■ **WHAT TO WORK ON**
Please list every role that women are genetically designed to fulfil, according to the review of Only Ever Yours below.

++++ PAGE TEXT ++++

Only Ever Yours by Louise O’Neill

I was reading one of those lists – ‘what to read next after watching or reading The Handmaid’s Tale’ – and came across this novel by Lousie O’Neill. Its concept intrigued me. The idea that women were no longer ‘born’ but genetically designed to fulfil certain roles: companions, concubines or chastities.

The companions are like the wives. They provide the next generation of sons and are replaced when they grow too old or ugly.

The concubines provide sexual satisfaction.

The chastities look after the growth of the girls as they make their way to the Ceremony when their roles are assigned by the boys. Either they will be chosen to be companions, or they will be given the role of concubine or chastity.

The chastities live the longest and no longer have need for beauty. Having said that all women are there to please men, either by nurturing the next generation of women in obedience, grace and beauty or by being obedient and beautiful themselves. No woman or girl should be fat. No woman or girl should dare to think outside of the boundaries designed for them.

++++ DATASET SECTION ++++

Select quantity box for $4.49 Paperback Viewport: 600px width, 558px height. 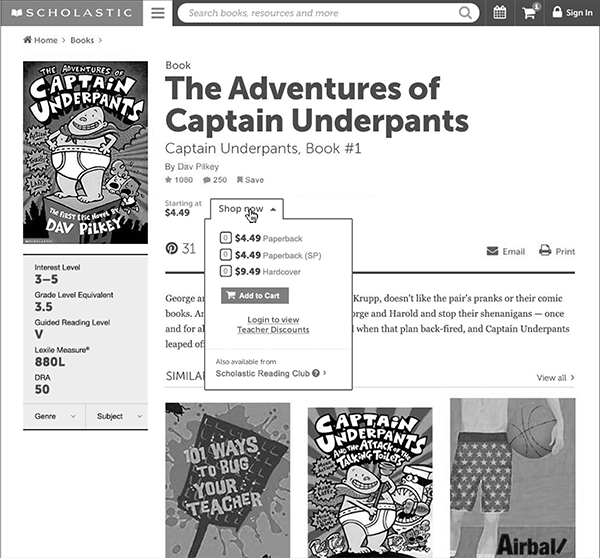pos(225,239)
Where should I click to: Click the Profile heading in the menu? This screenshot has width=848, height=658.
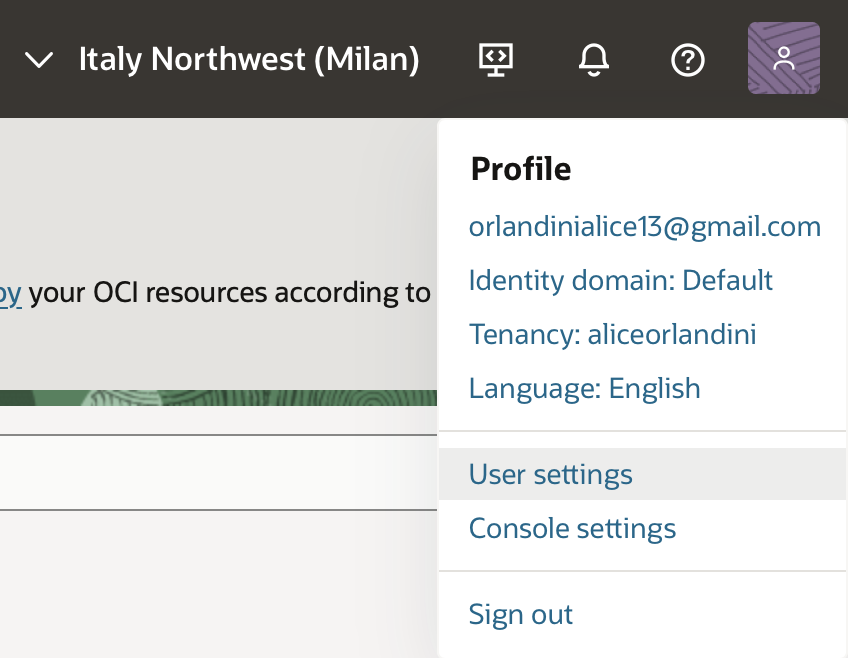coord(521,169)
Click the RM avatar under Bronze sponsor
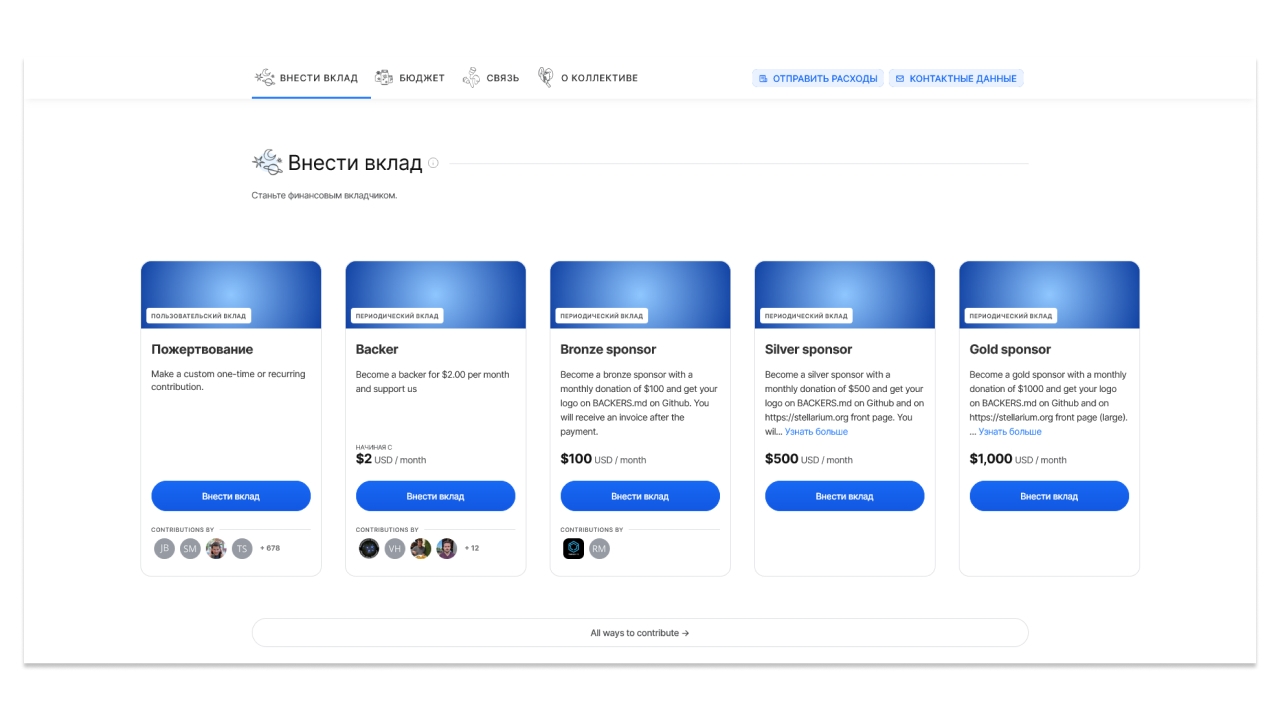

++++

■ **SOLVED EXERCISE**
Companions, concubines, chastities